Besides the limitations others have mentioned users should be aware that since ydotool works by writing events directly into /dev/uinput the input will go to whatever happens to be focused at the moment. It will happily type your secrets into a chat window if you move the mouse at the wrong time.

There is no way to do the equivalent of xdotool type --window 0x600005 "my important input"

It's not like xdotool is so secure in the first place. X11 is one huge hole from that perspective. Anything can read anything and all your important input can be read by some other window anyway.
This is a totally different issue; Wayland gives up the ability to provide user-aid that prevents an obvious human error. This is not really a security issue, it is a usability issue that can just happen to allow a user to make a security slip-up.

In exchange, Wayland gains… well, nothing really, the idea is that it’ll protect users from malicious programs peeking at other windows on their computer. But in that case situation is already FUBAR, there’s no way to protect a computer that is already running attacks locally on itself.

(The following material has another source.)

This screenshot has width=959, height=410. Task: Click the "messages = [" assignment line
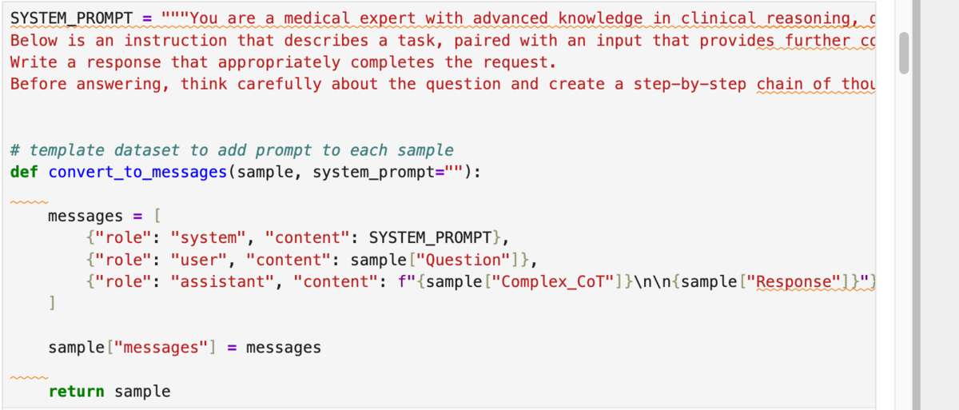(x=105, y=216)
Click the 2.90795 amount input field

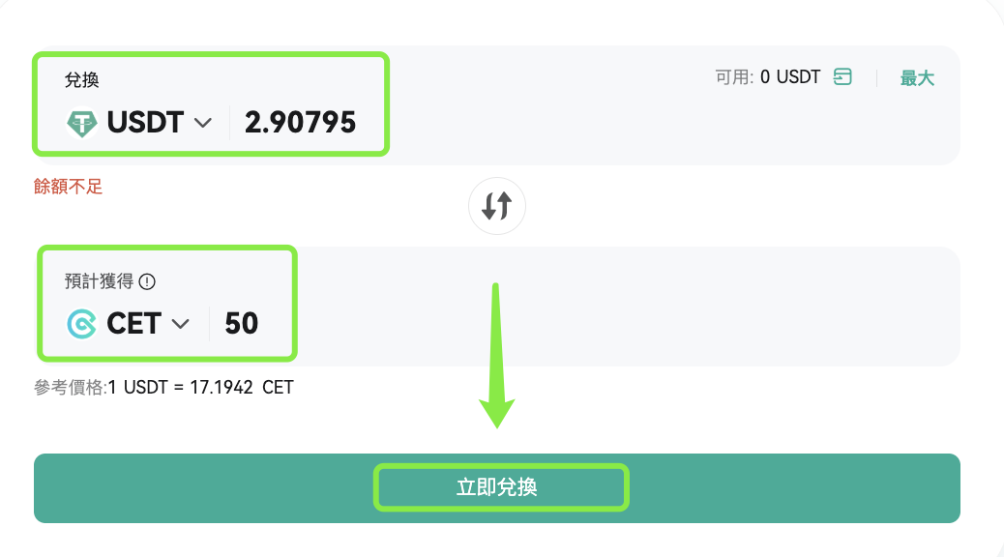coord(300,123)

The idea is that to worry about security in something broken by design is a folly.
Right, the idea of running hostile programs on your system is broken by design, Wayland is engaging in folly by trying to protect against it. X11 gives up that pointless quest and, by doing so, at least it can provide some extra user-assistance features (including ones that can help mitigate security related user errors).
Are you posting from seL4, OpenBSD, or Genode?
>> Occasionally, I've enjoying playing around with window management and hacking with WMs, using stuff like this and/or xdotool and wmctrl.

Ydotool readme:

> Currently implemented command(s):

> type - Type a string

> key - Press keys

> mousemove - Move mouse pointer to absolute position

> click - Click on mouse buttons

So... No.

For what xdotool does - pretty much a substitute. For anything else you need a compositor specific tool.

KWin scripts or something might work for KDE: https://develop.kde.org/docs/plasma/kwin/

> For what xdotool does - pretty much a substitute.

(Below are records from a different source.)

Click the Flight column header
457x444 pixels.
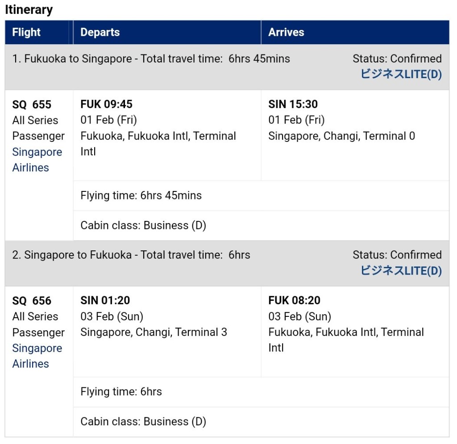coord(26,32)
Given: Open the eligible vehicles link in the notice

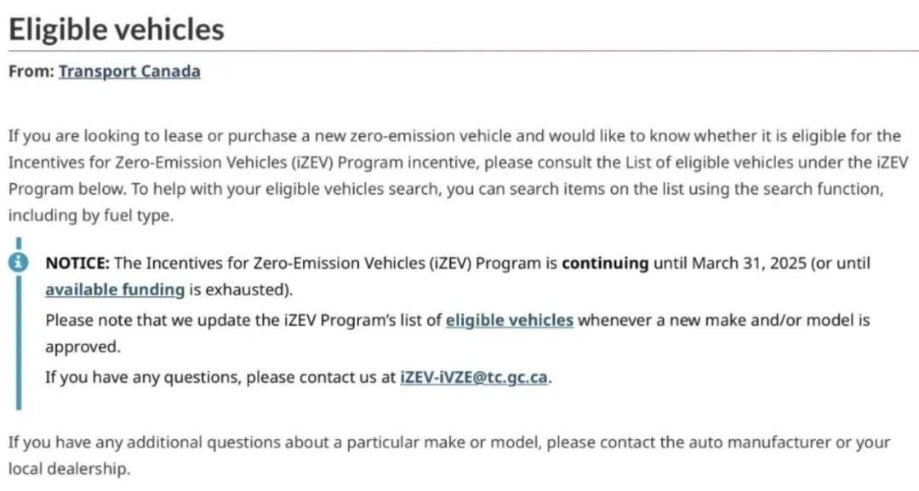Looking at the screenshot, I should (x=510, y=320).
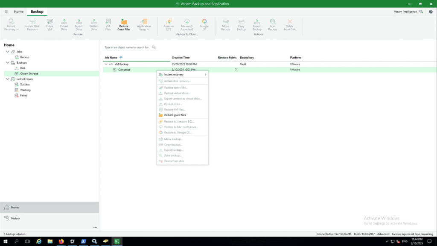The width and height of the screenshot is (437, 246).
Task: Open the History view button
Action: (15, 218)
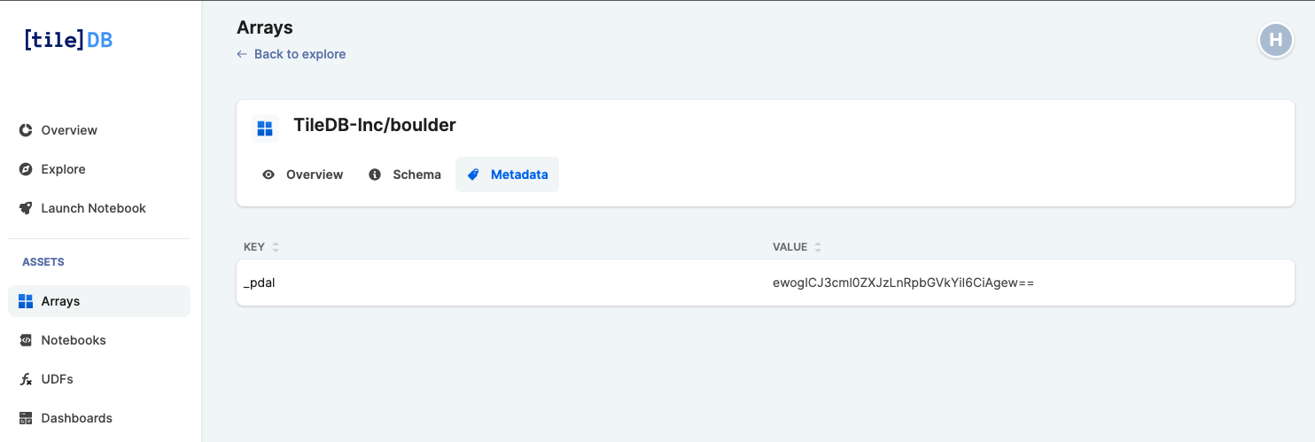
Task: Open UDFs in the sidebar
Action: pyautogui.click(x=57, y=379)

No; for just the input functions, and that only if you're not using `--window`, it's a substitute. But xdotool is a lot more than that.

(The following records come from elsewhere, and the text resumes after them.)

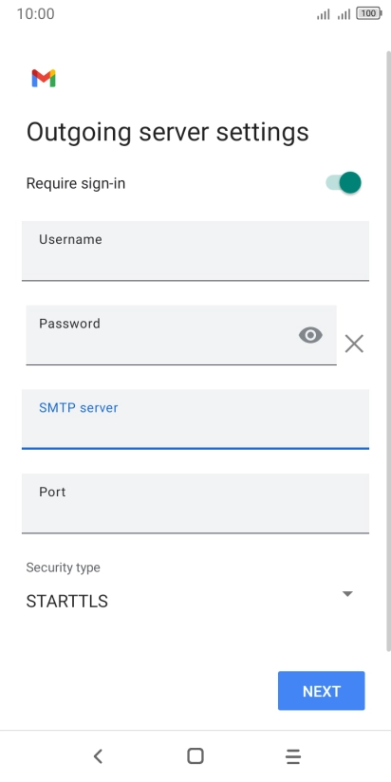Focus the Username field
This screenshot has width=391, height=782.
pyautogui.click(x=196, y=251)
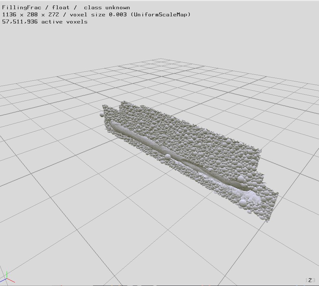
Task: Select the green Y axis on the orientation gizmo
Action: [7, 274]
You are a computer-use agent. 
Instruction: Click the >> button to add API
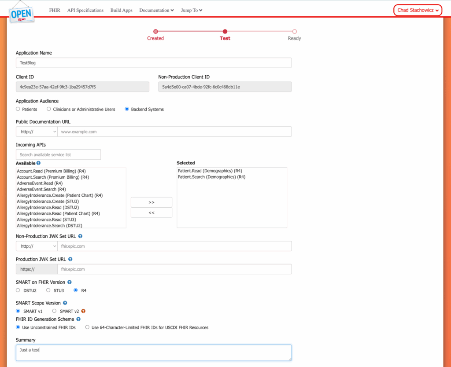click(x=151, y=202)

> For anything else you need a compositor specific tool.

Yes, exactly. For the things that were asked for, your best hope is do see if your particular compositor deigned to provide the API surface, and then if it did, write something that uses those non-portable APIs to do what you want.

Makes perfect sense for it to be something that interacts with the compositor. So KWin does expose such API. But that's not part of Wayland itself or its protocols.

Want to make it easy? Use KDE which cares about flexibility and write scripts for it. Otherwise - probably tough luck, not sure how much other compositors even care about such things.

Or I could just use X11, where this is a solved problem using a single API that works on arbitrary window managers / desktop environments. The only problem is people keep showing up to tell me that I need to stop using it and use their feature-poor alternative.
You couldn't really since it's DOA. Otherwise you'd be stuck with unsupported path.